-- START Data listing --

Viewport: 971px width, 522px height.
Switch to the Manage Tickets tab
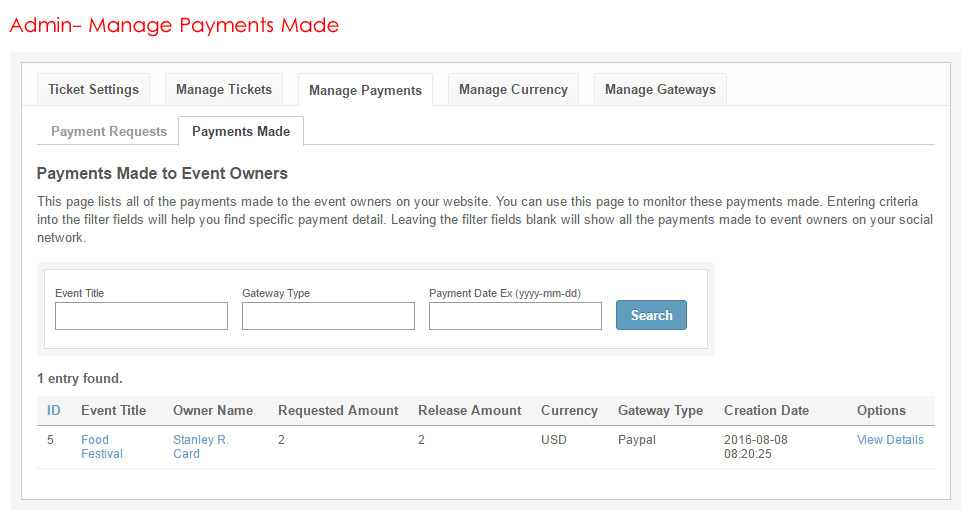click(224, 89)
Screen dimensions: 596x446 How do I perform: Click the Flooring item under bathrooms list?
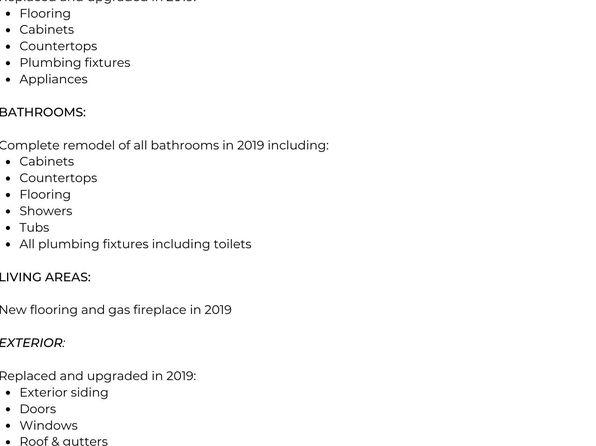coord(45,195)
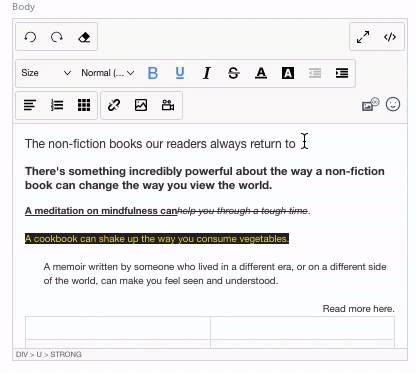Click the STRONG breadcrumb in status bar
416x373 pixels.
tap(66, 354)
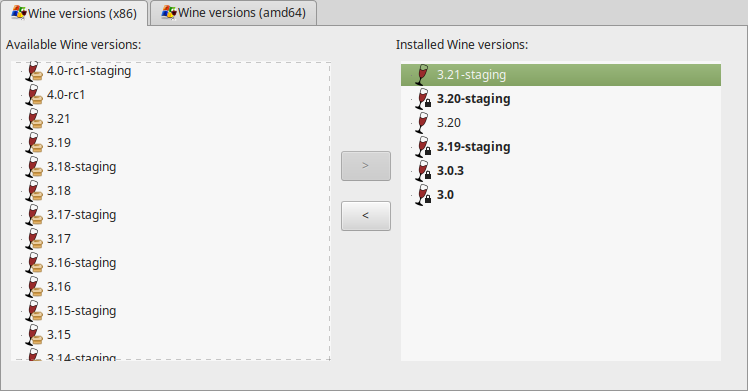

-- END Data listing --

:: Given task ::
Update the data above by replacing "Flooring" with "Countertops" and keeping everything else the same. Omit the pictures from your answer.

:: Correct response ::
Viewport: 971px width, 522px height.
Switch to the Manage Tickets tab
click(224, 89)
Screen dimensions: 596x446 How do I perform: Click the Countertops item under bathrooms list?
coord(45,195)
Click the STRONG breadcrumb in status bar
416x373 pixels.
tap(66, 354)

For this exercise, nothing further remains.